Lapsus$-related channel announces a back-up XMPP conference channel
In general, long before Durov’s arrest, many cybercriminals avoided using Telegram for sensitive private conversations, claiming it is not safe. While some suspected Telegram of cooperation with Russian or other authorities, others pointed out the lack of end-to-end encryption on most of the chats (except so-called Secret chats). Therefore, the most cautious actors appear to have quit Telegram for a while now: for example, most of active RaaS operations now list only TOX, Jabber and Session as their contact methods.
A user discussing dangers of using Telegram
What’s Next
The recent attacks and discussions indicate that cybercrime users are concerned about Pavel Durov’s arrest, with some being concerned that his arrest may affect their primary communication platform. The arrest is likely to have a dual impact on cybercriminal activities on Telegram.
On one hand, it may lead to some actors taking precautions or considering alternative communication platforms, probably till the arrest’s full consequences will be clear. However, unlikely those who currently rely on Telegram will conduct a massive exodus, as many use it to form communities, advertise their product to multiple potential buyers and automate their operations, highly depending on Telegram’s channels, groups and bots. Currently, alternative platforms discussed by cybercriminals do not provide such functionality.
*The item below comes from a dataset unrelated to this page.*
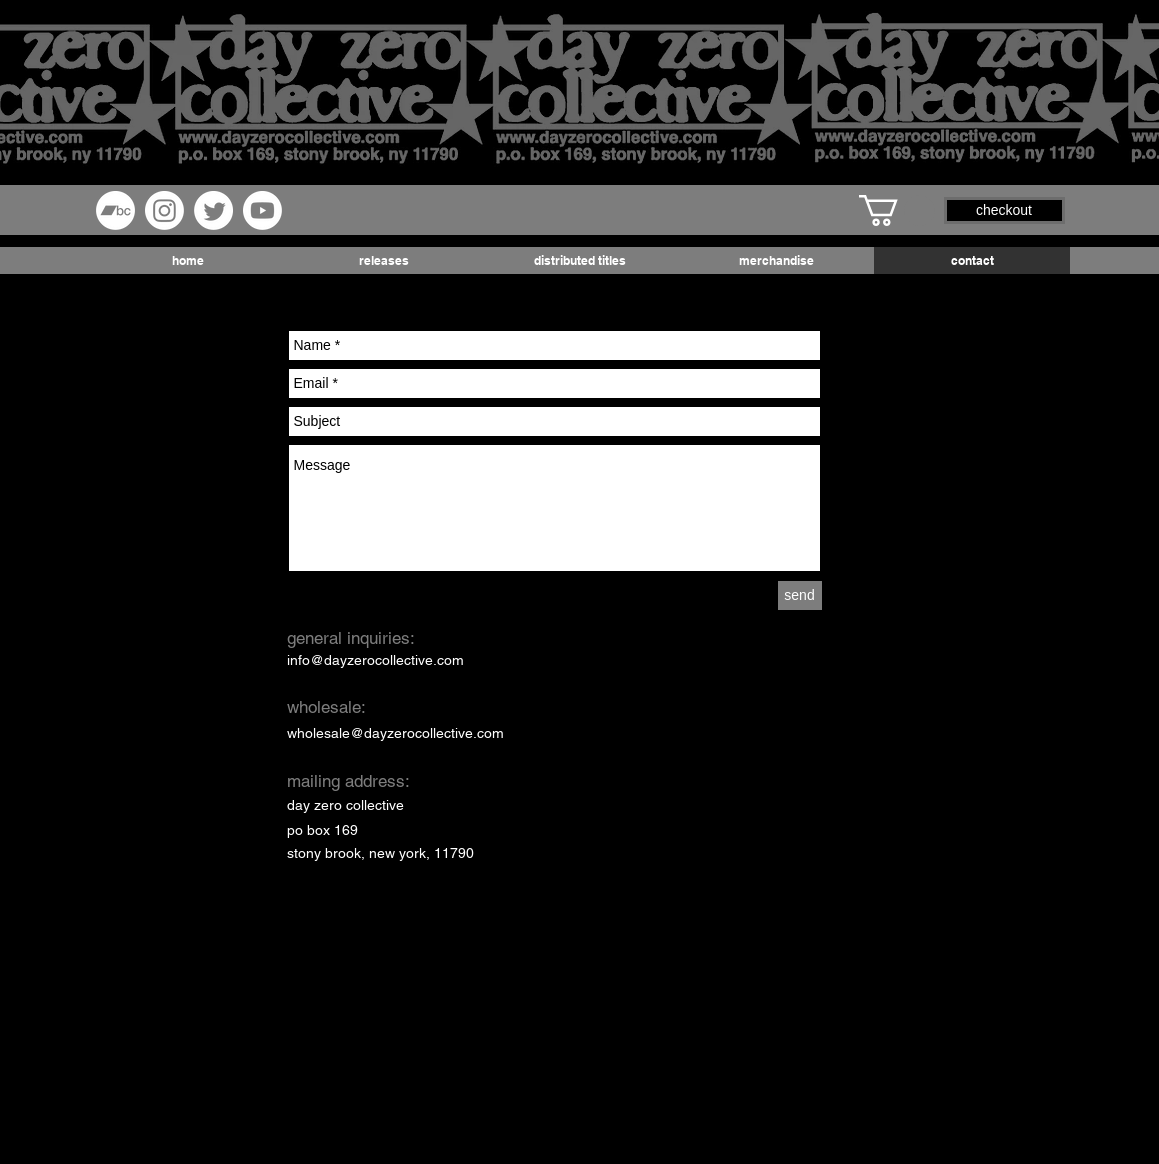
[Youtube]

On the other hand, the arrest has inflamed certain hacktivist groups, leading to an increase in retaliatory cyberattacks, particularly against French organizations. The situation could evolve depending on the outcomes of ongoing legal actions.
Update - September, 25th
Telegram has updated its terms of use claiming the company will now disclose users’ phone numbers and IP addresses to law enforcement. This is a change from its previous policy, which limited data sharing to cases involving terrorism. The update clarifies that Telegram will only comply with court orders confirming a user’s involvement in criminal activities that violate the platform’s Terms of Service to sell illegal goods. Additionally, Telegram has reportedly enhanced its search feature to prevent its misuse for promoting illegal goods and encourages users to report illicit content via the SearchReport bot.
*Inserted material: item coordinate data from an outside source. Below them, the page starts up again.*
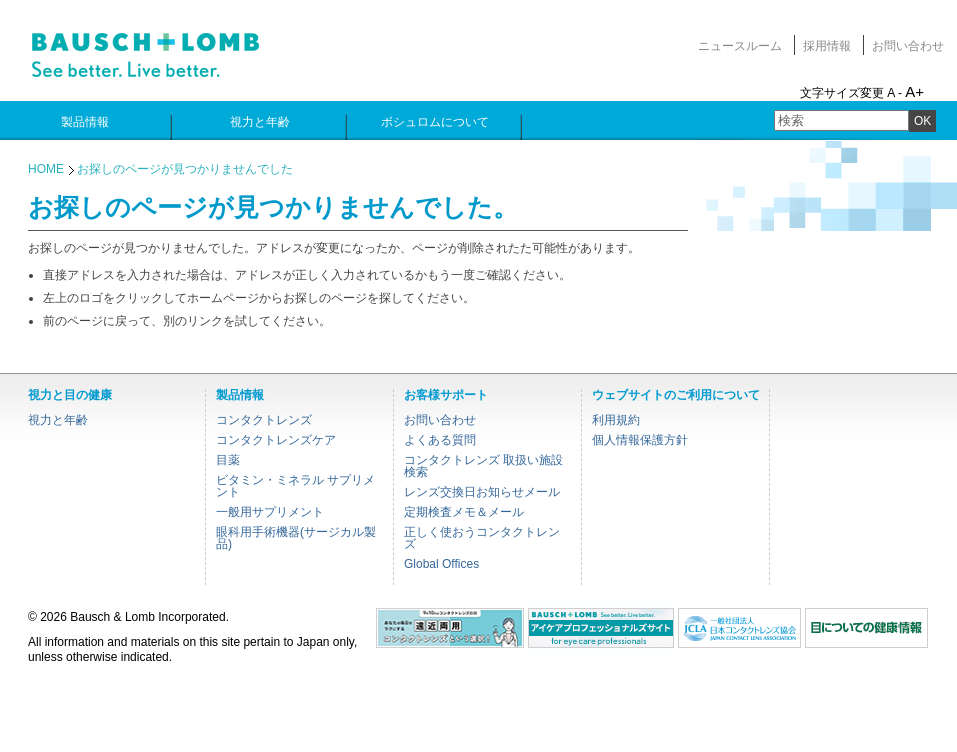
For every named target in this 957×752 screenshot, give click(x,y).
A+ (914, 91)
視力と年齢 (58, 420)
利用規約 (616, 420)
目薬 (228, 460)
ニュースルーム (740, 46)
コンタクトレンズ (264, 420)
KELA has reviewed cybercriminals’ reactions to this change and found that multiple threat actors are dissatisfied with it, being unsure what to do and seeking alternatives to Telegram, with some mentioning Signal and Discord. Some hacktivist groups, such as Ghosts of Palestine, announced on their Telegram channel their decision to transition away from Telegram, citing concerns following the changes. The group claimed they are currently evaluating alternative platforms with stronger privacy features. The pro-Palestinian hacktivist group RipperSec announced that the group is creating a backup channel on Discord. Interestingly, the UserSec hacktivist group leader offered for sale lessons on how to stay anonymous online, including how to secure personal data on Telegram. Multiple other discussions were started in different groups, for example, members of BF Repo V3 Chat also expressed concerns about the changes, with some of them discussing a possibility to create their own messaging based on Telegram’s GUI. While currently KELA did not observe mass migration to other platforms, the change has raised significant concerns among cybercriminals and could affect activity of some of them on Telegram.